AIM: Please copy the material word for word, starting at the line that contains "Given: Click the woman's profile photo avatar" and going through the end of the material. Leave the pictures out of your copy.
##### DATASET ENTRIES
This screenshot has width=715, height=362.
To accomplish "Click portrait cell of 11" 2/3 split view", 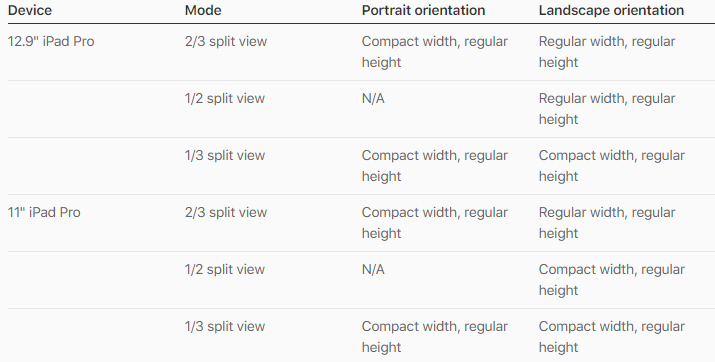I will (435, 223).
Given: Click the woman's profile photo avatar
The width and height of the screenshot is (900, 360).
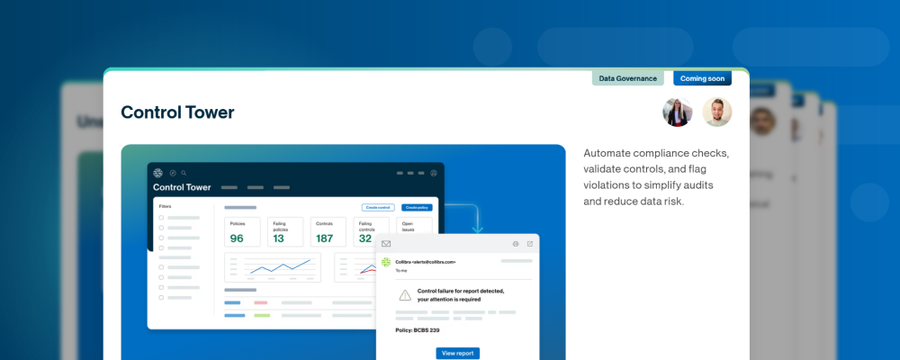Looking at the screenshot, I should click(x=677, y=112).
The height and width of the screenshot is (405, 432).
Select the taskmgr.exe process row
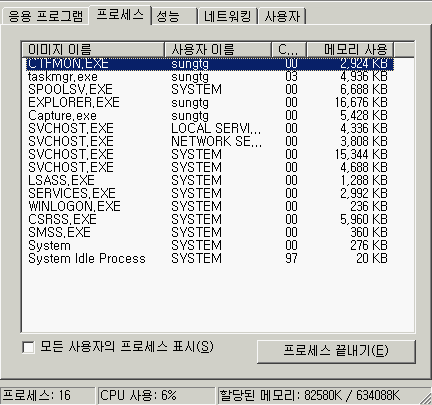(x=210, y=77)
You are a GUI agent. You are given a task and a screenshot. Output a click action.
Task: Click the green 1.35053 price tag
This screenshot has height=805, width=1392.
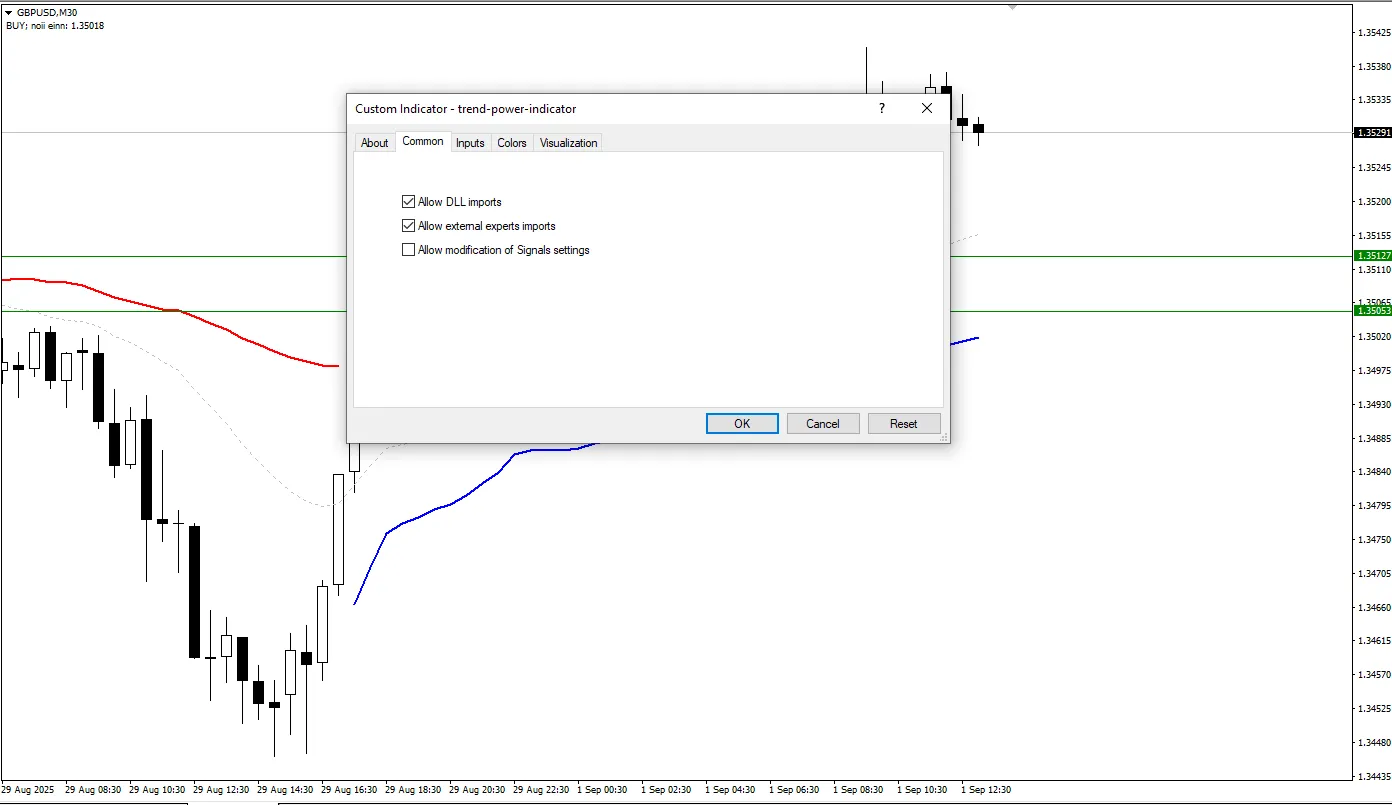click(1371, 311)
##########
EXERCISE RESULT:
Given: Click the woman's profile photo avatar
The width and height of the screenshot is (900, 360).
Looking at the screenshot, I should click(x=677, y=112).
The height and width of the screenshot is (405, 432).
Select the taskmgr.exe process row
(x=210, y=77)
You are a GUI agent. You are given a task and a screenshot. Output a click action.
Task: Click the green 1.35053 price tag
This screenshot has height=805, width=1392.
click(1371, 311)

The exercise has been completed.